EXTRAIT:
○ ○ ○

Nous sommes le mardi 11 juin, vers le milieu de journée. Christelle*, une salariée historique du parti Les Républicains, descend les escaliers du 4 place du Palais Bourbon, en pleurs. Cette militante de longue date, déjà là au temps du RPR, ne peut contenir son émotion lorsqu’elle passe devant les portraits des figures historiques de la droite républicaine française : Philippe Séguin, Charles Pasqua, Valérie Giscard d’Estaing… Sans doute doivent résonner dans son esprit les mots de Jacques Chirac, au lendemain du premier tour de l’élection présidentielle en 2002 : “Face à l’intolérance et à la haine, il n’y a pas de transaction possible, pas de compromission possible, pas de débat possible.”

Depuis, il y a eu La Manif pour tous, la recomposition politique de 2017, le phénomène Zemmour, l’ascension fulgurante de Bardella… et puis le coup de massue : Eric Ciotti, président de LR, a décidé d’engager son parti dans une alliance avec le Rassemblement national, plongeant Les Républicains dans une des plus graves crises de leur histoire.

Si les adversaires et observateurs extérieurs s’amusent de ce vaudeville, les militants et sympathisants, eux, sont affligés. “On dirait un épisode de The Office, c’est ridicule”, nous dit le responsable départemental des Jeunes LR Yvelines, Julien Abbas. Dominique, un agriculteur bourguignon à la retraite qui a toujours voté pour les partis de droite de gouvernement, confirme : “Sur la forme, c’est absolument exécrable… Comment imaginer qu’un chef de parti prenne une décision aussi importante sans consulter son bureau politique ?”

Fracture entre la base militante et les cadres

Tout laisse penser que le fameux “cordon sanitaire républicain” reste, plus que jamais, d’actualité. Comment en douter, après la série de réactions indignées des cadres du parti, Annie Génevard, Valérie Pécresse, Gérard Larcher, Florence Portelli, Xavier Bertrand, et d’autres qui se sont réunis en bureau politique pour destituer de ses fonctions Eric Ciotti ? “On ne compose pas avec les extrêmes”, tel est le mot d’ordre des ténors républicains, qui veulent donner l’image d’un parti uni contre une décision prise de manière unilatérale.

○ ○ ○

DONNÉES ENREGISTRÉES:
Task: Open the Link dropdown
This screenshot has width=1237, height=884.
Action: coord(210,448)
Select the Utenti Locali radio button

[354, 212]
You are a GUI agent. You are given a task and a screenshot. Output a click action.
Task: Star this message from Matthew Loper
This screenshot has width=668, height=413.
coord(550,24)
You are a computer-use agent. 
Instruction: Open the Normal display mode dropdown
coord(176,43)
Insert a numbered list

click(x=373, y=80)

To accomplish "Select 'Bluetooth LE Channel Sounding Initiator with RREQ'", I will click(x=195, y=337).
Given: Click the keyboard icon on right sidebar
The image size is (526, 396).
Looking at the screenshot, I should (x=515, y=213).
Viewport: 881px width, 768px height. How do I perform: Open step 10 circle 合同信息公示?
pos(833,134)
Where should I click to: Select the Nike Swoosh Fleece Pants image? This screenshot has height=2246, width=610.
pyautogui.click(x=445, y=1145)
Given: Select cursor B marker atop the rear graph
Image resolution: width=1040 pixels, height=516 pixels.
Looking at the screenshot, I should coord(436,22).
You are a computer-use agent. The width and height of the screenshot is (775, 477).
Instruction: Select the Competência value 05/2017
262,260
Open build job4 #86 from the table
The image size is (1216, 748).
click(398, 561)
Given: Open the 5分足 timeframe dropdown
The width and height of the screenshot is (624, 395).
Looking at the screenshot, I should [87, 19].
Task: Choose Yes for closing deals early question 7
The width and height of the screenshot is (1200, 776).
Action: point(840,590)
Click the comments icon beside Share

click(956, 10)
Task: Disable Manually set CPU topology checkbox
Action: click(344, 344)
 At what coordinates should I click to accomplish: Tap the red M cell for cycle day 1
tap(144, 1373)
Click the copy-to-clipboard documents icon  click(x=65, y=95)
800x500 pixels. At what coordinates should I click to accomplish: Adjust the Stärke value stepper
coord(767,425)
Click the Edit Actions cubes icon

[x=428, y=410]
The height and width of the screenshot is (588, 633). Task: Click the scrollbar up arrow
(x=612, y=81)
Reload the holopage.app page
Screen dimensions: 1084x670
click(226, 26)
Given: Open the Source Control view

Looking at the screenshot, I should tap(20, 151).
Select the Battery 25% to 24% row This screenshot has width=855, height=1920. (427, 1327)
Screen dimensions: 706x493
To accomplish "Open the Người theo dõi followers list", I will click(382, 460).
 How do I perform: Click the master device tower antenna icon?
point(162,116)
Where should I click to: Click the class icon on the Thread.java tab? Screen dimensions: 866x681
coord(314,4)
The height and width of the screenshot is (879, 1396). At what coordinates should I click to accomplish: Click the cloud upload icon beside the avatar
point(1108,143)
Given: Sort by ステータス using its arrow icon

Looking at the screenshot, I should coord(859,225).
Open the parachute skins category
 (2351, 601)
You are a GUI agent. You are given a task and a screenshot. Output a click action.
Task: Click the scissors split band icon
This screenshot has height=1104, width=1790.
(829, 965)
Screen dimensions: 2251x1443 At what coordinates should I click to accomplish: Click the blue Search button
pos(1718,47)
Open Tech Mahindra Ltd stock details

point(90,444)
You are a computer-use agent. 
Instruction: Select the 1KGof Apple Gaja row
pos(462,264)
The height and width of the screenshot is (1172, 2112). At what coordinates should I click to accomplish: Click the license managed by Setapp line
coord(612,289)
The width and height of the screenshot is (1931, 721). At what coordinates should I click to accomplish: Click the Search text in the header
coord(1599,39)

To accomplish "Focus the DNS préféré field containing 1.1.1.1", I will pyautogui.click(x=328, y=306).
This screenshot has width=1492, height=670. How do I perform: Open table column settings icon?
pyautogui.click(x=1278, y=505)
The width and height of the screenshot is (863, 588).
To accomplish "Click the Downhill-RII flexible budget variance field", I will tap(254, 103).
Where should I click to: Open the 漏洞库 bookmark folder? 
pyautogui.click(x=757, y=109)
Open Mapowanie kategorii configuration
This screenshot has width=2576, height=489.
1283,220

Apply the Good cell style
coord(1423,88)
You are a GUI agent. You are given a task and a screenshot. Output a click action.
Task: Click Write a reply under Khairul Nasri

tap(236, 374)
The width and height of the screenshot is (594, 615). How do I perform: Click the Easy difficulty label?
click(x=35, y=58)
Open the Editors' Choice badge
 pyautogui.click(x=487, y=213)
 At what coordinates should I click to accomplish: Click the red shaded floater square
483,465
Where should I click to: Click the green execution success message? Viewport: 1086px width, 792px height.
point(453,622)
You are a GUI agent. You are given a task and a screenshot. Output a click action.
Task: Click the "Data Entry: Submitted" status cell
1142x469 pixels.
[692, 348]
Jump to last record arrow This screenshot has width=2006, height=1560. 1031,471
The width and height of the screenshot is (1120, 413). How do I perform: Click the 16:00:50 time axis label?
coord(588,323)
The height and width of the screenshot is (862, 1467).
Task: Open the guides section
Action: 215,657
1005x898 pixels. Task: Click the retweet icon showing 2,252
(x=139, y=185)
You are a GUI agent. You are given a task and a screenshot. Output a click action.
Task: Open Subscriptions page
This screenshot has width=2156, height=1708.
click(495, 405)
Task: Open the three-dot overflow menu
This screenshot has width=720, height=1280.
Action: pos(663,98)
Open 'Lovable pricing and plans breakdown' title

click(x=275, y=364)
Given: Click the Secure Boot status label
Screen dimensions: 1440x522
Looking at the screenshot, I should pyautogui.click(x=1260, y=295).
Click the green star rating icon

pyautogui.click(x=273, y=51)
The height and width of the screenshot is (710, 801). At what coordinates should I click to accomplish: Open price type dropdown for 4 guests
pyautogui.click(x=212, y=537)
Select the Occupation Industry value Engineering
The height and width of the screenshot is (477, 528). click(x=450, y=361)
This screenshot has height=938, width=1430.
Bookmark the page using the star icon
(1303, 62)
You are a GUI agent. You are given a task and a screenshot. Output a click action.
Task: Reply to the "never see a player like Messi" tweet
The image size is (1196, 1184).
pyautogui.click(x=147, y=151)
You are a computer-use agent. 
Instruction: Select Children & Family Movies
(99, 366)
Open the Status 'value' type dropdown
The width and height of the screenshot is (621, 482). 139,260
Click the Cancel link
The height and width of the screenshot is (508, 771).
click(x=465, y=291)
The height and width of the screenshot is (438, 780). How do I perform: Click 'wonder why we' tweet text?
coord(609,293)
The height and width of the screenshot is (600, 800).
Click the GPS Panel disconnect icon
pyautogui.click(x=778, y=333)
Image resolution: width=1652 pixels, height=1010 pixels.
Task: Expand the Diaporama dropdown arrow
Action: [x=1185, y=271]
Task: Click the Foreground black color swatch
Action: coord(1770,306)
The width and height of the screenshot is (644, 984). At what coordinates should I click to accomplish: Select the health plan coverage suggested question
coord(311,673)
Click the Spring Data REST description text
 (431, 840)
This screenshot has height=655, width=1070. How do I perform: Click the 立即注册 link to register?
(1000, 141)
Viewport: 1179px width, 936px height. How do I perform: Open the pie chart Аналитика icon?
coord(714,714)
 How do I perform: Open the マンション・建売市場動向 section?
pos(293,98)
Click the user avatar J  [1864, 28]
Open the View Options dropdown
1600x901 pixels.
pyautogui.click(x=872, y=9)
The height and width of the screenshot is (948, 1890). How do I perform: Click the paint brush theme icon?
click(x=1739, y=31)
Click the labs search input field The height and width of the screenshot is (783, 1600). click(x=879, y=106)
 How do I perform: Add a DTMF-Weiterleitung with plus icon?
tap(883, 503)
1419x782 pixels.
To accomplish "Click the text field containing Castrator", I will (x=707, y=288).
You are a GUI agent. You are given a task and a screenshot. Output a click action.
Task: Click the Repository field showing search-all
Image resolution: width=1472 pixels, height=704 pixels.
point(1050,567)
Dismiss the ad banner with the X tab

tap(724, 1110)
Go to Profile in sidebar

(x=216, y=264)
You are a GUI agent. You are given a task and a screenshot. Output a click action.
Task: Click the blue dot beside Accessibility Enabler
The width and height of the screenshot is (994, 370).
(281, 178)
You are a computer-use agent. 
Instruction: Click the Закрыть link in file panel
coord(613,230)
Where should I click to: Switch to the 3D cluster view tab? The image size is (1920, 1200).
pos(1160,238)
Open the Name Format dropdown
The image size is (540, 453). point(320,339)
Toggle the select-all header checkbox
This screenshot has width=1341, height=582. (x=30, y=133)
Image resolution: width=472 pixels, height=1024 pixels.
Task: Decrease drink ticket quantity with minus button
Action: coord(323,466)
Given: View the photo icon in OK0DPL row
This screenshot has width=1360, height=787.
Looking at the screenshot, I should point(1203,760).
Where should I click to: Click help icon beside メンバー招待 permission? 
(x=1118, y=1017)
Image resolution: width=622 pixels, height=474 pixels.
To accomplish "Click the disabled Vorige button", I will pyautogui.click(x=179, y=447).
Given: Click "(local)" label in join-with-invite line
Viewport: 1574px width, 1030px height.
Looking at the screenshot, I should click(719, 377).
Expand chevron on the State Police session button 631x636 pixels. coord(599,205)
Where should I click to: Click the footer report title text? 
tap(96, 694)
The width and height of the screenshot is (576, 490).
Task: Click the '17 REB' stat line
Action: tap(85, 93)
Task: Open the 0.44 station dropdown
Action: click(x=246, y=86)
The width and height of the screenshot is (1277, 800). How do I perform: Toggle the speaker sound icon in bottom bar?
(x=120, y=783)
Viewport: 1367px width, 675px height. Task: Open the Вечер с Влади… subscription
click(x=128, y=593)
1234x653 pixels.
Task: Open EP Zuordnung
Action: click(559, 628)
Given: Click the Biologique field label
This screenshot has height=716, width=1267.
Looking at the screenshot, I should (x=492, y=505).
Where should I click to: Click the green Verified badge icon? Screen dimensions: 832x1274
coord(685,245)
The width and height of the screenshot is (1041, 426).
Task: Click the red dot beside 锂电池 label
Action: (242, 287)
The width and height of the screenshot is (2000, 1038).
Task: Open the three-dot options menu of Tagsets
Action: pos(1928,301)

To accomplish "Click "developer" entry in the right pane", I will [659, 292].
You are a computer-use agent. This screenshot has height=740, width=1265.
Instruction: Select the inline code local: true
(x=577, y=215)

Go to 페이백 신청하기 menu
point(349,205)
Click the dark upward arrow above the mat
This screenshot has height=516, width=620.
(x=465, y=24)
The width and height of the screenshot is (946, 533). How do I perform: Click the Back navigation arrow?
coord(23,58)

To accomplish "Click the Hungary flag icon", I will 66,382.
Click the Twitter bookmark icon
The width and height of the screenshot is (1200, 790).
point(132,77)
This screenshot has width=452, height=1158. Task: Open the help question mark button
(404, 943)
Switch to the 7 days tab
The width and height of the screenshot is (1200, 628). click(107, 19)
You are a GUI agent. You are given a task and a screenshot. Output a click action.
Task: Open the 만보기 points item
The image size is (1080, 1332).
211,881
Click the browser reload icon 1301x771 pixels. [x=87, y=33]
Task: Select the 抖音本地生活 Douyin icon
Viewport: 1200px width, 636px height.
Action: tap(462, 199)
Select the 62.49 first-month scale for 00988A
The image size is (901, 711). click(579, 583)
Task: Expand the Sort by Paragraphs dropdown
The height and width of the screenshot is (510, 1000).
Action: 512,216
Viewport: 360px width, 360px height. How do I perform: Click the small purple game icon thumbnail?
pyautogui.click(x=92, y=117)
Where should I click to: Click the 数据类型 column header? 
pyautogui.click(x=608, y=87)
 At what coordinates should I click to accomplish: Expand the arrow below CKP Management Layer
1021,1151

○ ○ ○

ACTIONS REQUISES:
• A. Recopiez à l'identique, dans l'extrait sur la crise des Républicains, le passage allant de « Tout laisse penser » jusqu'à « de manière unilatérale. ».
• B. D'après l'extrait sur la crise des Républicains, pourquoi le « cordon sanitaire républicain » paraît-il rester d'actualité ? Répondez en une à trois phrases.
• C. Prolongez l'extrait sur la crise des Républicains à la suite de sa dernière phrase.
Les enregistrements proviennent d'une autre source que l'extrait sur la crise des Républicains.

RÉPONSES ATTENDUES:
• A.
Tout laisse penser que le fameux “cordon sanitaire républicain” reste, plus que jamais, d’actualité. Comment en douter, après la série de réactions indignées des cadres du parti, Annie Génevard, Valérie Pécresse, Gérard Larcher, Florence Portelli, Xavier Bertrand, et d’autres qui se sont réunis en bureau politique pour destituer de ses fonctions Eric Ciotti ? “On ne compose pas avec les extrêmes”, tel est le mot d’ordre des ténors républicains, qui veulent donner l’image d’un parti uni contre une décision prise de manière unilatérale.

• B. Le cordon sanitaire paraît rester d'actualité parce que plusieurs cadres du parti, dont Annie Génevard, Valérie Pécresse, Gérard Larcher, Florence Portelli et Xavier Bertrand, ont réagi avec indignation. Ils se sont réunis en bureau politique pour destituer Eric Ciotti de ses fonctions. Leur mot d'ordre, « On ne compose pas avec les extrêmes », vise à donner l'image d'un parti uni contre une décision prise de manière unilatérale.

• C.
Derrière l’image, la réalité est tout autre : le parti est traversé par de nombreuses divisions. A commencer par la fracture entre la base militante et les cadres. C’est ce que suggèrent les tensions que rapportent à L’Express de nombreux militants et sympathisants. Jean*, un responsable régional des Jeunes Républicains, aurait reçu des menaces de la part du bureau politique le pressant à se positionner publiquement contre Eric Ciotti, sans quoi il risquerait de perdre son poste. “Ils veulent nous forcer à participer à ce triste spectacle. Ce sont des méthodes autoritaires, on dirait LFI…”, s’indigne-t-il.

Bien loin de l’union sacrée, les militants observent que sur le terrain, l’unanimité qui règne au niveau des cadres du parti n’est pas partagée. C’est par exemple ce que raconte Gaétan, un jeune militant d’Ile-de-France, pour qui “il y a une différence évidente entre la base militante, où c’est globalement du 50/50, et les cadres du parti”. C’est également le vécu de Jean : “Les jeunes autour de moi, même les plus centristes, ont la sensation de se faire trahir par les grands ténors du parti. Il y en a de plus en plus qui soutiennent Ciotti.” Il faut bien toutefois distinguer les militants des électeurs. Dans l’ensemble, ces derniers sont restés fidèles à la ligne idéologique traditionnelle du parti, ce qui explique que 53 % des électeurs de Valérie Pécresse aient décidé de voter Emmanuel Macron plutôt que Marine Le Pen au second tour de la dernière élection présidentielle (sondage Ipsos-Sopra Steria du 24 avril 2022).

La fin d’un tabou ?

Et si la base militante était, elle, déjà prête à “l’union des droites” qu’Eric Ciotti appelle de ses vœux ? C’est la conviction d’Alexandre Pesey, fondateur de l’IFP (Institut de formation politique, catholique conservateur), un organisme qui s’est donné pour objectif de former et de mettre en réseau les futures personnalités de la droite : “Chez les militants LR que l’on côtoie à l’IFP, en privé ils sont une majorité à vouloir l’union, et ça monte en puissance, il y a un véritable enthousiasme. L’expression qui revient sans cesse, à propos de Ciotti, c’est’il en a'”.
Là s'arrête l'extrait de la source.